I got the impression that;
A) Nura has zero control of her visions. They happen when they happen. She *might* get a random vision of Yera being unmasked, or she might get a random vision of Violet in the future with her new haircut dating Ayla. Or neither. Her visions tend to be of big stuff that affects either the entire team, the entire world, or her personally. Something happening to a teammate that she has little interaction with seems a bit obscure for her power to latch onto. But yeah, it's just random chance that she *didn't* get a vision involving Yera/Violet. Or a vision that the Earthgov vice-president was Universo. Or a vision that Orando was under attack and Karate Kid would lose his life freeing it. Or a vision that Brainy was gonna flip out and attempt to destroy the universe with Omega. Her visions have a spotty track record, at best.
I don't disagree that her precognition is not well-handled narratively, and should be a bit more consistently useful, but not plot-wrecking. That's a neat trick that even the best Legion writers haven't managed to pull off too often, IMO.

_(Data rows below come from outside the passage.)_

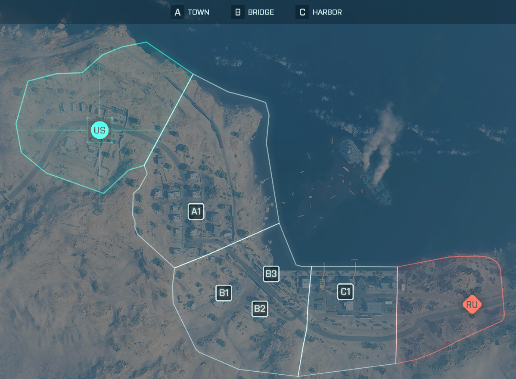This screenshot has width=516, height=379.
Task: Select the BRIDGE sector label
Action: 261,12
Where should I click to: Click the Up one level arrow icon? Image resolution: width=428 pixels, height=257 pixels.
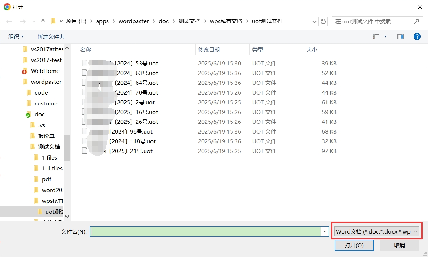pyautogui.click(x=43, y=22)
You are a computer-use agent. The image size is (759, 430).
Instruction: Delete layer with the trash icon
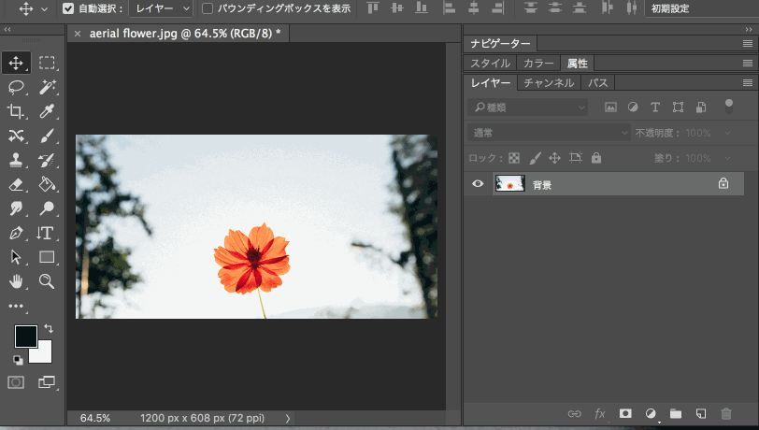tap(726, 413)
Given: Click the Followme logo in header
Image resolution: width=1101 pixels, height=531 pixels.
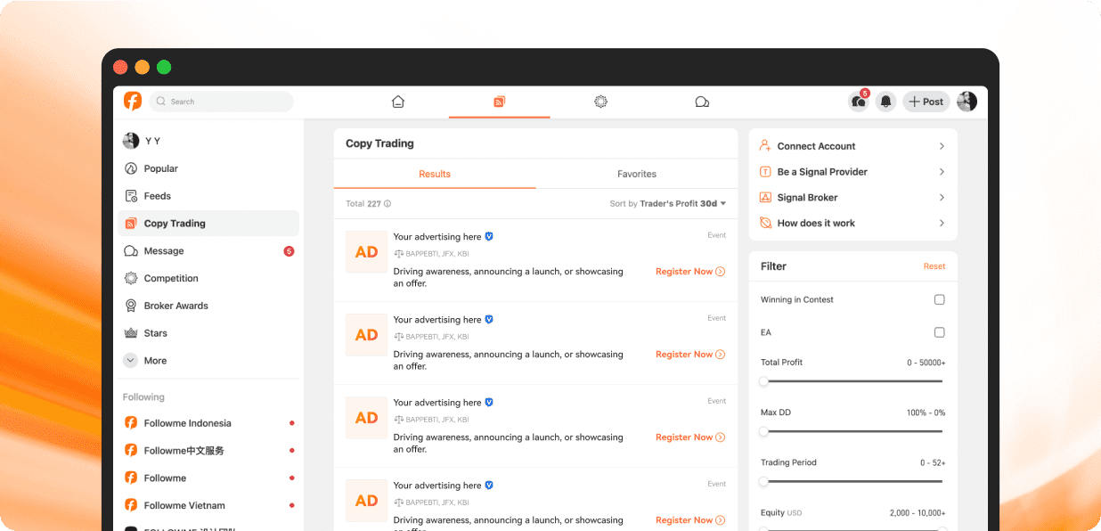Looking at the screenshot, I should pos(133,102).
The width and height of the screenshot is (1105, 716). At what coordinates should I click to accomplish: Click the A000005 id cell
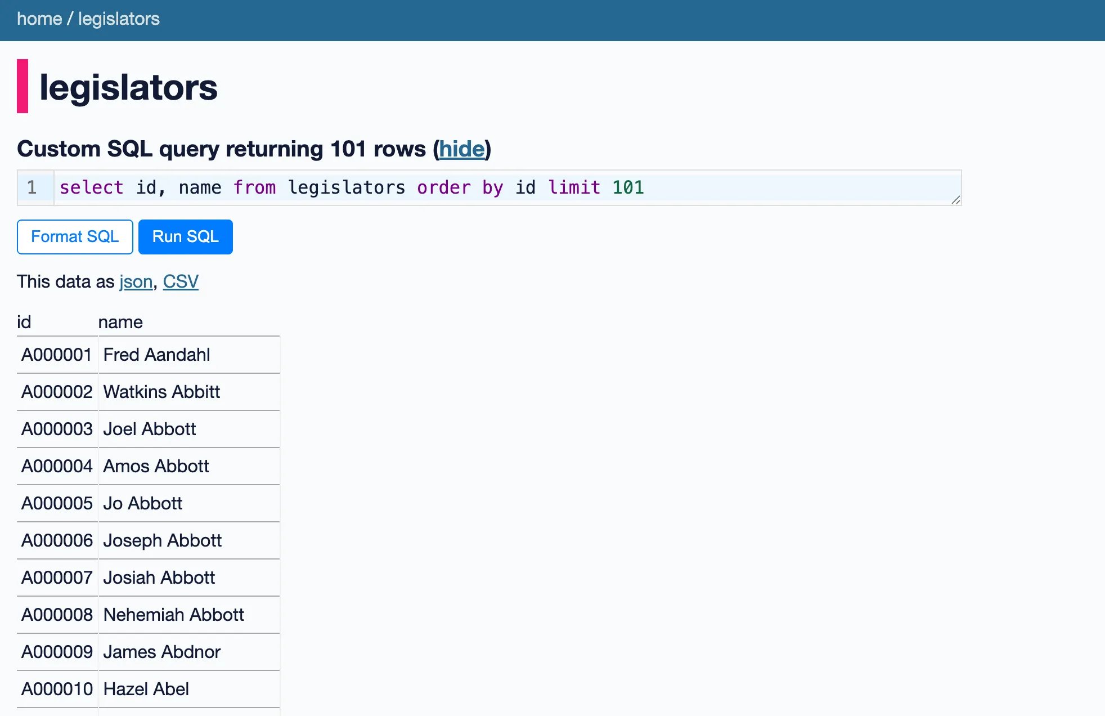point(56,503)
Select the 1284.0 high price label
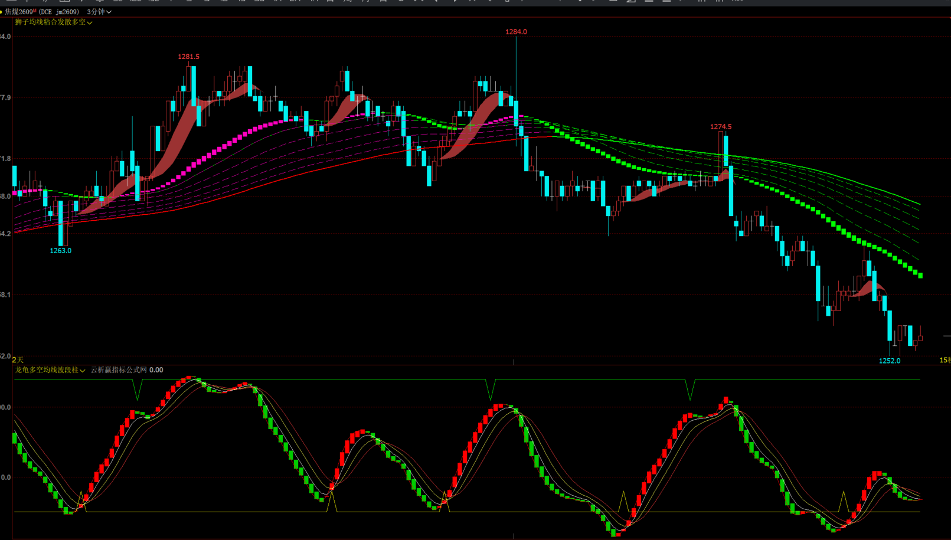Screen dimensions: 951x540 coord(516,32)
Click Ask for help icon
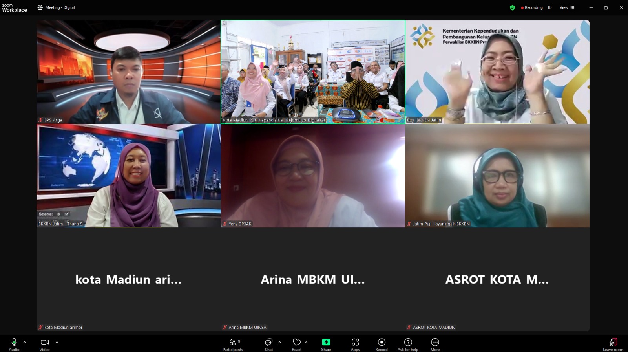This screenshot has height=352, width=628. [x=408, y=344]
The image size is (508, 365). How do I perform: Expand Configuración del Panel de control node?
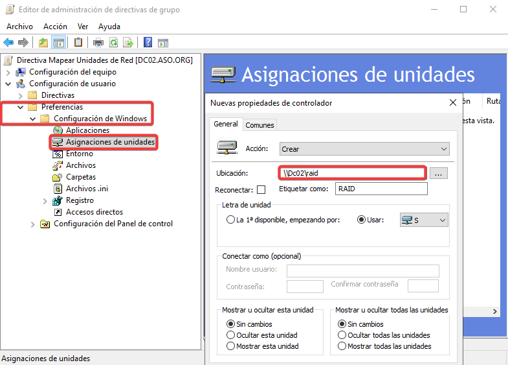coord(32,224)
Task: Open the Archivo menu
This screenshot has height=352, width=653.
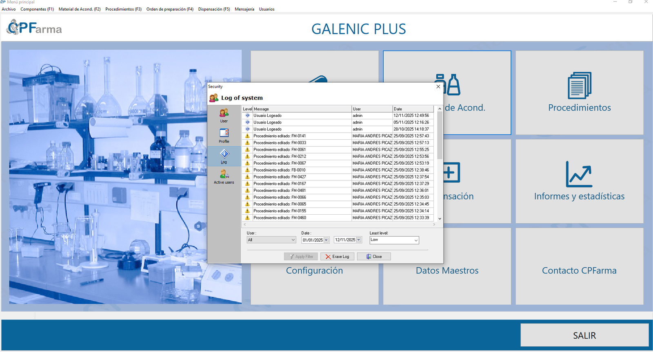Action: click(x=9, y=9)
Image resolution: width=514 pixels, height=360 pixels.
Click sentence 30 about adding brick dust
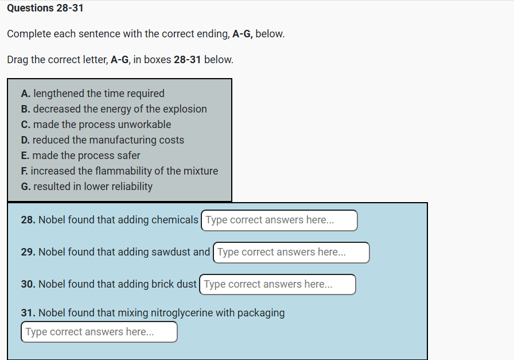point(109,284)
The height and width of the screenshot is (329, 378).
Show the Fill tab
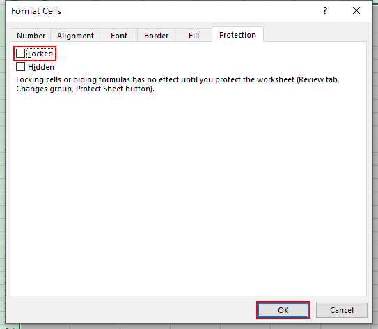(194, 36)
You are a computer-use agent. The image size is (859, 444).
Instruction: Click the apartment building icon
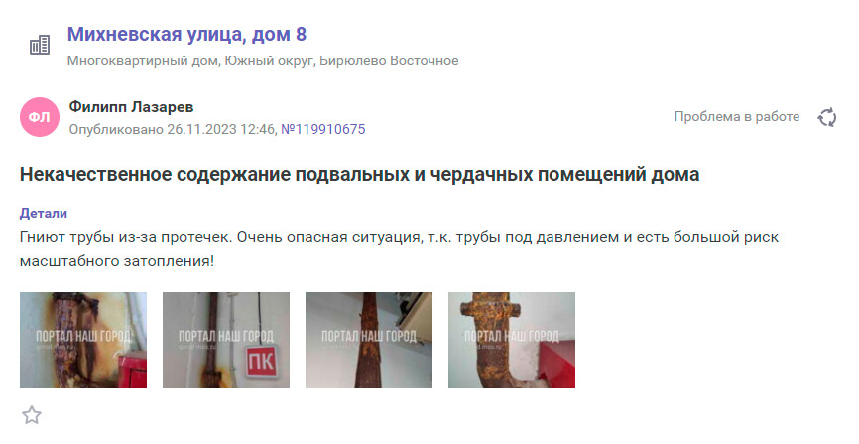click(x=40, y=45)
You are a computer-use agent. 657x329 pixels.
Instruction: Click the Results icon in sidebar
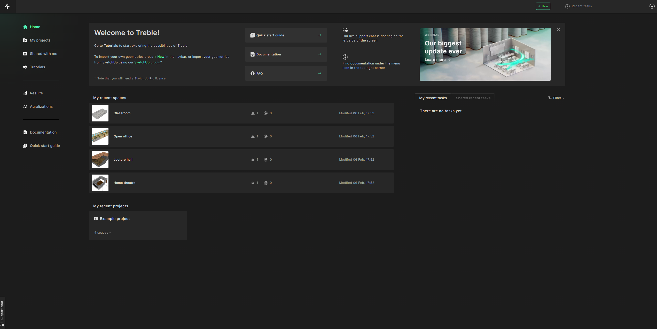(x=25, y=93)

B) Imra, like most comic-book telepaths, seems to have some unwritten code of ethics about peeking into the minds of her allies, or teammates, and, all-too-often, not even scanning or verifying rando NPCs around them (leading to inevitable betrayals or impersonations, like the aforementioned Universo-pretending-to-be-Gupta, sneaking past her scrutiny). If she and Violet were written as besties who spent a lot of time together, I'd be more critical of her not picking up on Violet having different thoughts (since, even if she is scrupulous about not plundering her friends brains, there's gotta be some leakage).
I also think that teams with telepaths shouldn't have this sort of problem. The average X-team over at Marvel has at least one telepath, often times folk like Emma Frost with far more flexible ethical codes than Imra, and yet their teams also get infiltrated by Dark Beast or Mystique or tricked by 'not really reformed' villains like Sabertooth-pretending-to-be-reformed, so they have even *less* excuse for this stuff happening.
In both of these cases, it makes senses within the story that Nura and Imra might not catch on, but it also is closely tied into a comics-wide issue of writers conveniently ignoring powers that invalidate the plot they want to tell that month. Dawnstar can track anything, but never seems to be able to find the thing what needs to be found for this months mystery. Nura can dream the future, but doesn't seem to catch the important stuff that would short circuit the current plot.
A writer who sits down to write a story involving telepaths and precognitives and super-geniuses and people who can move at lightspeed needs to adjust their eight basic plots to accommodate the characters abilities. That isn't easy. But that's the job.